(Beginning of TASK DATA)

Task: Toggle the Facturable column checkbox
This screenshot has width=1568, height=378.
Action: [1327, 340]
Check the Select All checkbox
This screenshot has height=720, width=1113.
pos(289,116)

(End of TASK DATA)

▶ _PROBLEM STATEMENT_
Please copy out every entry word for word.

▶ _COMPLETED TASK_
Task: Toggle the Facturable column checkbox
This screenshot has width=1568, height=378.
Action: [1327, 340]
Check the Select All checkbox
This screenshot has height=720, width=1113.
pos(289,116)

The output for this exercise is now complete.